GreenPolicy360 / Steven Schmidt:

Your GreenPolicy siterunner studied with the Graduate Faculty of the New School for Social Science. While I worked for years in New York publishing, I read, discussed and debated, wrote and carried on an old intellectual tradition at the university that in many ways carried on the European liberal studies tradition. Our faculty was, in many regards, academically famous and professors/authors such as Hannah Arendt and Robert Heilbroner kept my mind engaged as I read hundreds of classics over the years, including "The Wealth of Nations". Although I focused on "political economy", I ranged wide over the history of ideas.

These days I think more and more about Hannah Arendt and her lessons.

On the Origins of Authoritarianism stands out, here on my bookshelf, and in our modern times.

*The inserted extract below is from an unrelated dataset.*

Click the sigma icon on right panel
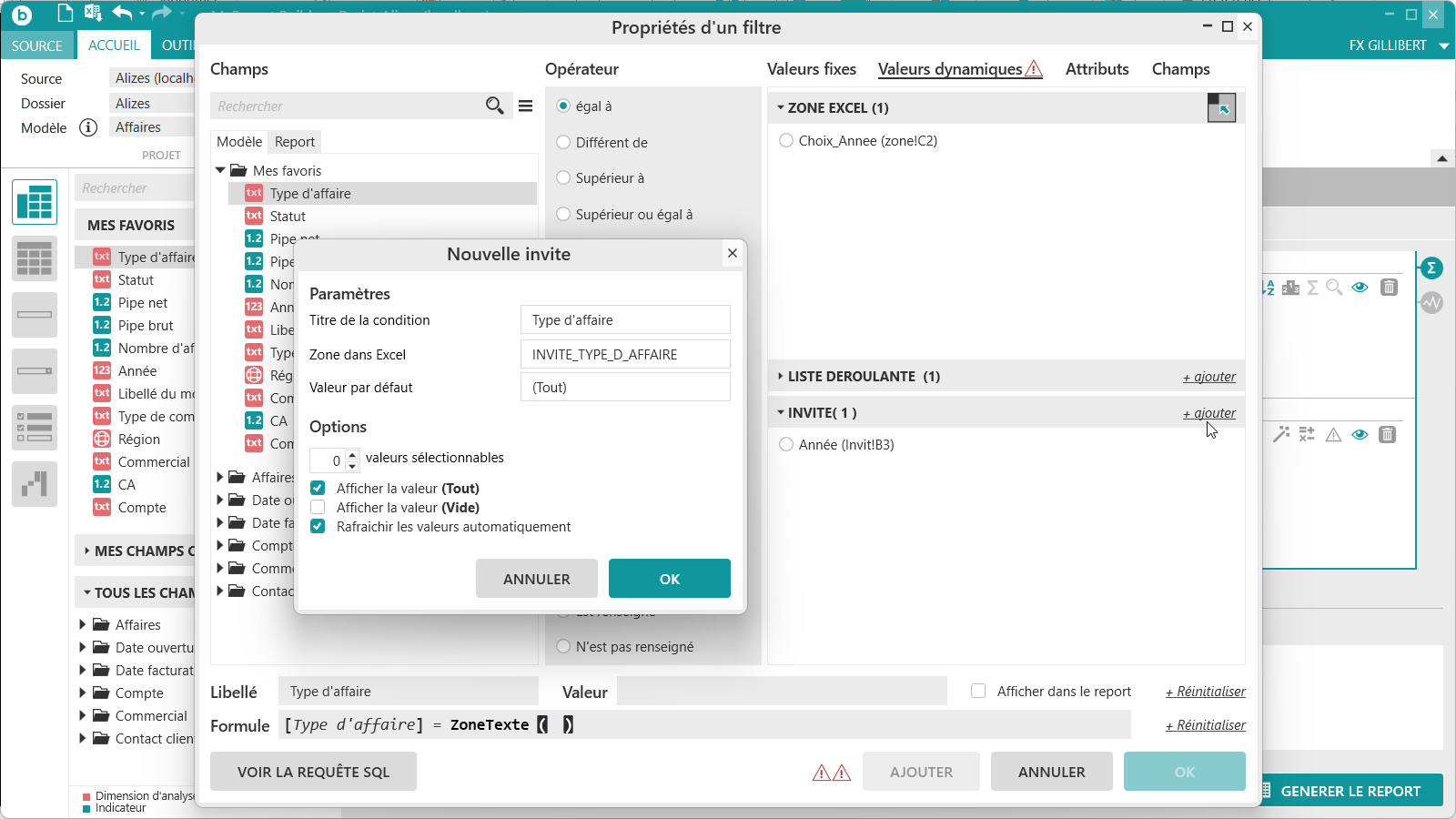Image resolution: width=1456 pixels, height=819 pixels. click(1431, 268)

The threats of autocracy are real and growing, with dis- and mis-information wielded, a cyberpolitics and cyberwarfare of manipulation, of big lies and big lies repeated until believed. An onslaught of online opinion, diversions and advertising aiming for eyeballs and clicks, metrics that can be monetized are interspersed with state of the art marketing techniques pushing a breakdown of civility and common purpose.

As Hannah wrote of it in earlier times, opinions are not facts, but democracy is threatened when opinions reject facts.


It's a good time for an upclose look at the work of Hannah Arendt.


~


Steven J. Schmidt in Eco-nomics

In the 1970s, as a young editor at a NY publishing and printing company, I took three years at nights to immerse myself in a History of Ideas / Political Economy program at the Graduate Faculty of the New School, the New School for Social Research.

Hannah Arendt was there when I arrived in the city and her reputation and the university's reputation as a "University in Exile" originally having attracted some of the top European liberal scholars in the world spoke to me of deep thinking.

Professors like Robert Heilbroner and David Gordon opened new vistas of thought as we introduced and debated capitalism versus new forms of economics that could begin to address conflicts and contradictions within capitalism. The legacy of world wars and the Vietnam war loomed in the rear-view mirror and the nuclear weapons brink of "mutually assured destruction" as the central strategic policy of the "Cold War" mentality loomed in pervasive form.


From Climate Problems, Climate Solutions

Perhaps it is human nature to be overwhelmed, or what my teacher Hannah Arendt described in her book The Human Condition as the realms of labor, work, and action. Many choose to go along to get along, and not act when the threats grow extreme, even existential. But to those who take the chance to make a difference and stand up and do your best to make changes that change the world for the better, I salute you for your bravery.